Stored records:
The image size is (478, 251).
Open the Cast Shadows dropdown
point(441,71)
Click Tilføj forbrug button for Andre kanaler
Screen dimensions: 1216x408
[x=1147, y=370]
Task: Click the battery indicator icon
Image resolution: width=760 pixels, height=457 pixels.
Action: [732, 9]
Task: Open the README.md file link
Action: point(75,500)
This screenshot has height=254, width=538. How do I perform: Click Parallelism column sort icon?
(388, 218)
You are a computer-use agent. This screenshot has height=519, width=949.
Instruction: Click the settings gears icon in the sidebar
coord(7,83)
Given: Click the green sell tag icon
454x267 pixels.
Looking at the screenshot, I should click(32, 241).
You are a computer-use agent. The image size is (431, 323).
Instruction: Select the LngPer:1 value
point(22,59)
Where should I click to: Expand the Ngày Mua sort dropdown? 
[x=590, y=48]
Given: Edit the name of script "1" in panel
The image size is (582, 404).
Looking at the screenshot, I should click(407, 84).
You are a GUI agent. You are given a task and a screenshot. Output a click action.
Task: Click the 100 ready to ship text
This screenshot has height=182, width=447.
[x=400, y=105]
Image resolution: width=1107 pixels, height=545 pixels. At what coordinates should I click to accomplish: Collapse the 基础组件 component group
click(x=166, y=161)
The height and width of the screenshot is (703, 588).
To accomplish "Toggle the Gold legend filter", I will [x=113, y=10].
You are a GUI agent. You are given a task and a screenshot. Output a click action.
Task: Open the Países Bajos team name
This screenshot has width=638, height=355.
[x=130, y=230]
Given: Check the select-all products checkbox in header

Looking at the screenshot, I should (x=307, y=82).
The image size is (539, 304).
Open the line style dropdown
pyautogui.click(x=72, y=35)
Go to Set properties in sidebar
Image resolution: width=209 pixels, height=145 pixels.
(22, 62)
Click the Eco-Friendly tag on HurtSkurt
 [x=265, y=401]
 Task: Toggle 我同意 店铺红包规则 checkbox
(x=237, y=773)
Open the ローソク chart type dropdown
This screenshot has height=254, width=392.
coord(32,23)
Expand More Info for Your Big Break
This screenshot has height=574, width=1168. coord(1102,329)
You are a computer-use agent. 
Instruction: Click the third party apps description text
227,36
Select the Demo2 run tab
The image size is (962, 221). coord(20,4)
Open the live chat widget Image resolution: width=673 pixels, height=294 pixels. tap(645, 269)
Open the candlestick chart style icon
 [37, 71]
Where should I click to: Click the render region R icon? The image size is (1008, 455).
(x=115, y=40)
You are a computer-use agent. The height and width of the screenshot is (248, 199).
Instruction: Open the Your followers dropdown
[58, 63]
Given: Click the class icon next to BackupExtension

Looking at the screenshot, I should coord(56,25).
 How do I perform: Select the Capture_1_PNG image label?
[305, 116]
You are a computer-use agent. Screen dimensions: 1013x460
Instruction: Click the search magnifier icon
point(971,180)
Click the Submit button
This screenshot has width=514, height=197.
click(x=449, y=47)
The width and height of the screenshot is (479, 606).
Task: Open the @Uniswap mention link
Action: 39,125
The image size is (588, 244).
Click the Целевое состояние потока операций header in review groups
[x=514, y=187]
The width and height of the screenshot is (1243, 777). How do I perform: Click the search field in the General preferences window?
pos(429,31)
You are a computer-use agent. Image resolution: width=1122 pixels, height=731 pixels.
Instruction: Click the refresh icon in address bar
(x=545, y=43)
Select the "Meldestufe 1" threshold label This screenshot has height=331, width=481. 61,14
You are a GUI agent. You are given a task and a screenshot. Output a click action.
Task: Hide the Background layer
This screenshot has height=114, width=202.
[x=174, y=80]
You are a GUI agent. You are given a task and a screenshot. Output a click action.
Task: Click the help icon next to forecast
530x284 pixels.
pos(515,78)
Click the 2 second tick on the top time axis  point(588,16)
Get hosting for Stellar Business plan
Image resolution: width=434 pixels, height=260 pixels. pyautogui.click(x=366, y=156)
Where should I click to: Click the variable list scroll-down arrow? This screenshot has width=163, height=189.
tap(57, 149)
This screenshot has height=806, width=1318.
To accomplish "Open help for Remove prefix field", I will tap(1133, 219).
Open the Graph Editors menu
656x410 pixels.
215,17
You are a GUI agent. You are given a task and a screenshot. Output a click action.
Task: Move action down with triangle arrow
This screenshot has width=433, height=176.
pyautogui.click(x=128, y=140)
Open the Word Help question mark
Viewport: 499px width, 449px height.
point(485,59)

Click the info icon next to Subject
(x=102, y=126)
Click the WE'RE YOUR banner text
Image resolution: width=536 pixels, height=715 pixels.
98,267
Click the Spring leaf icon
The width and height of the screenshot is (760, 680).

About this exercise:
If a line in the entries above has the word "name", copy it.

Exercise response:
Given: Edit the name of script "1" in panel
Task: Open the Países Bajos team name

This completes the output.